§ O que fazer:
A - Reproduza fielmente o trecho citado sobre o movimento #MeToo e a sororidade no audiovisual, começando em "#Mexeu com uma, mexeu" e seguindo até "palavra da moda.".
B - Diga se cada afirmação abaixo está de acordo com o trecho citado sobre o movimento #MeToo e a sororidade no audiovisual, respondendo sim ou não e citando as palavras exatas do trecho que decidem a resposta: (i) José Mayer foi demitido da Globo depois de uma denúncia de assédio sexual feita pela figurinista Susllen Tonani. (ii) A cineasta que assina o curta "11 Minutos" é paulista. (iii) A cena da vítima de estupro em "Grey's Anatomy" foi ao ar no 19º episódio da 15ª temporada.

§ Trecho citado:
::::::::

Junto com essa mudança de pensamento, o #MeToo e o Time’s Up erguem outras questões como a representatividade feminina no audiovisual, seja atrás das câmeras ou à frente delas, a sororidade, o fim da masculinidade tóxica (leia mais na página 3).
No Brasil, o movimento #Mexeu com uma Mexeu com Todas também foi encampado por atrizes e causou a demissão de José Mayer da Globo após denúncia de assédio sexual pela figurinista Susllen Tonani.
#Mexeu com uma, mexeu com todas
Na maioria das vezes, quando o abuso sexual aparecia nas telas, a mulher era a vítima e ponto. Agora, as produções têm o cuidado de mostrar o crime sem parar a história aí. Hoje, a mulher que sofre a violência não está só. E aí, a tal sororidade chega para provar que não precisar ser apenas palavra da moda.
“Hoje, denunciar não é mais o suficiente”, diz a cineasta baiana Hilda Lopes Pontes, que assina o curta “11 Minutos”. “Estamos cansadas de ver corpos marginalizados sofrendo. Precisamos de novas narrativas, que mostrem a realidade, mas que também apontem uma saída, um caminho, algo que nos traga esperança”, afirma.
Em seu filme, Hilda mostra uma mulher que sofre assédio sexual e tentativa de estupro. No entanto, ela conta com a ajuda de mulheres guerreiras para lhe dar suporte e força. “A ideia veio do meu cotidiano e do meu constante pânico de andar de táxi devido aos assédios que já vivi neles. Veio também de pensar na nossa realidade de mulher que não tem paz, que está sempre com medo”, completa a diretora.
A produtora Shonda Rhimes, criadora de séries como “Scandal” e “How to Get Away with Murder” – com protagonistas femininas fortes –, integra o movimento Time’s Up, que luta pela igualdade de gêneros no audiovisual. Sua série de maior sucesso, “Grey’s Anatomy”, trouxe no 19º episódio da 15ª temporada uma cena que emocionou os espectadores. No capítulo, uma vítima de estupro dá entrada no hospital e é cuidada pelas doutoras Jo Karev (Camilla Luddington) e Teddy Altman (Kim Raver).

::::::::

§ Dados registrados:
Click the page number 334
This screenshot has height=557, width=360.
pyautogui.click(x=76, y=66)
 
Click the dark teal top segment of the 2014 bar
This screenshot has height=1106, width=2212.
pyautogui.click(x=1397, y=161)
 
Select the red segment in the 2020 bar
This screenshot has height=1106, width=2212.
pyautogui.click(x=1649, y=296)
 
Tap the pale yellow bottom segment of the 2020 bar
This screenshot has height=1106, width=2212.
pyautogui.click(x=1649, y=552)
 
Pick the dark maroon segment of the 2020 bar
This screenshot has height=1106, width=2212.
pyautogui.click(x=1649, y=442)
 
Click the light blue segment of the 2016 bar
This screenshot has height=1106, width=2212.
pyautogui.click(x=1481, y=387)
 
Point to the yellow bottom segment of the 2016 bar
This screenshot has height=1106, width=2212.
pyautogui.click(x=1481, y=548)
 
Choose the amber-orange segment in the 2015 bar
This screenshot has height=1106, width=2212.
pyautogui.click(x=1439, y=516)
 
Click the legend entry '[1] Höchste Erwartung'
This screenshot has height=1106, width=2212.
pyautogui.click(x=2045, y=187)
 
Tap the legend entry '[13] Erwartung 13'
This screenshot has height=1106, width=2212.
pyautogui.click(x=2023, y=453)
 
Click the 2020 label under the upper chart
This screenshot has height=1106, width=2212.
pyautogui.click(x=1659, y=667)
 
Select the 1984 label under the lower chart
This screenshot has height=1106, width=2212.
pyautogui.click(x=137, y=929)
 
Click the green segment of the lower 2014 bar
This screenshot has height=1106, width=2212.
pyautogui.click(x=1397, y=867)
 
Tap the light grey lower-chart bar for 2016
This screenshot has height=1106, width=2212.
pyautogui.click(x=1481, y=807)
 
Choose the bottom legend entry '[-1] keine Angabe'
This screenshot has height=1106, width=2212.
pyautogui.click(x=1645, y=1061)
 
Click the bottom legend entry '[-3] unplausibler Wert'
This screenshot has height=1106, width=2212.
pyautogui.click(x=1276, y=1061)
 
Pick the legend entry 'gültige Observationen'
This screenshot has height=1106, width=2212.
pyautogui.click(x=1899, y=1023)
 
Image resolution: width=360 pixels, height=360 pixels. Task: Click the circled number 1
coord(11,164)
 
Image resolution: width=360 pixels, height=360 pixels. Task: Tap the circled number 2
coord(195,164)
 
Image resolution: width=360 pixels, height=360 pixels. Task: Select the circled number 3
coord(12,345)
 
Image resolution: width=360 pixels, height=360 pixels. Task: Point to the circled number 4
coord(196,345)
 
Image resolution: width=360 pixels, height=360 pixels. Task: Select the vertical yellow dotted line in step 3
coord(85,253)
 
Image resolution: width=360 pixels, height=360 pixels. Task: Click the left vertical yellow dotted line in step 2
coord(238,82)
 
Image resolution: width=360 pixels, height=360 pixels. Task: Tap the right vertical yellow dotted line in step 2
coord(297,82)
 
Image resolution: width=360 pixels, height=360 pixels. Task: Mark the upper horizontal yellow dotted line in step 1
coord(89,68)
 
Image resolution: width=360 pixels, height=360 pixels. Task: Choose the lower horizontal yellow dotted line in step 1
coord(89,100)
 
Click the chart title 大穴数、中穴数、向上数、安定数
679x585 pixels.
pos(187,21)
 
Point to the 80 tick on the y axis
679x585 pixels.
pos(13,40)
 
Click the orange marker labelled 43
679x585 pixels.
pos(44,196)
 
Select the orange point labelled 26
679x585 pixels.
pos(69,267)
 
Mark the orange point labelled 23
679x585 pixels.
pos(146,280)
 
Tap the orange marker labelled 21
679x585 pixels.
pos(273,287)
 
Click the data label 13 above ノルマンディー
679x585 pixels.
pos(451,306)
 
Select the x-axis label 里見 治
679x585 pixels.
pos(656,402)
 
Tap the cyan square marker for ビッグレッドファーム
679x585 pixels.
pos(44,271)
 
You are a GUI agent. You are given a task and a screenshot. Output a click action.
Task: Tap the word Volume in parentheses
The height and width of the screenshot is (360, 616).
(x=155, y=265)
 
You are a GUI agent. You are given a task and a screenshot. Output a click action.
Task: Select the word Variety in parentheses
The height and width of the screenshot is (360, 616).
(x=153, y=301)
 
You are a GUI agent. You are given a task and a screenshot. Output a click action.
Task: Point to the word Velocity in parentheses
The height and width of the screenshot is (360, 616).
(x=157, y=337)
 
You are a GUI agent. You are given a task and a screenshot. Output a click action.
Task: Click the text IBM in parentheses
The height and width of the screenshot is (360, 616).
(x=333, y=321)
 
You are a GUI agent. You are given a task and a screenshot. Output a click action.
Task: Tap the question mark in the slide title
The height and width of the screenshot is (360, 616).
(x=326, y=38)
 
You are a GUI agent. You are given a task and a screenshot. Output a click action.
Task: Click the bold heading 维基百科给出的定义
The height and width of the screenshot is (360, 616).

::::::::

§ Respostas por tarefa:
A -
#Mexeu com uma, mexeu com todas
Na maioria das vezes, quando o abuso sexual aparecia nas telas, a mulher era a vítima e ponto. Agora, as produções têm o cuidado de mostrar o crime sem parar a história aí. Hoje, a mulher que sofre a violência não está só. E aí, a tal sororidade chega para provar que não precisar ser apenas palavra da moda.

B -
(i) Sim: "causou a demissão de José Mayer da Globo após denúncia de assédio sexual pela figurinista Susllen Tonani"
(ii) Não: "a cineasta baiana Hilda Lopes Pontes, que assina o curta “11 Minutos”"
(iii) Sim: "trouxe no 19º episódio da 15ª temporada uma cena que emocionou os espectadores"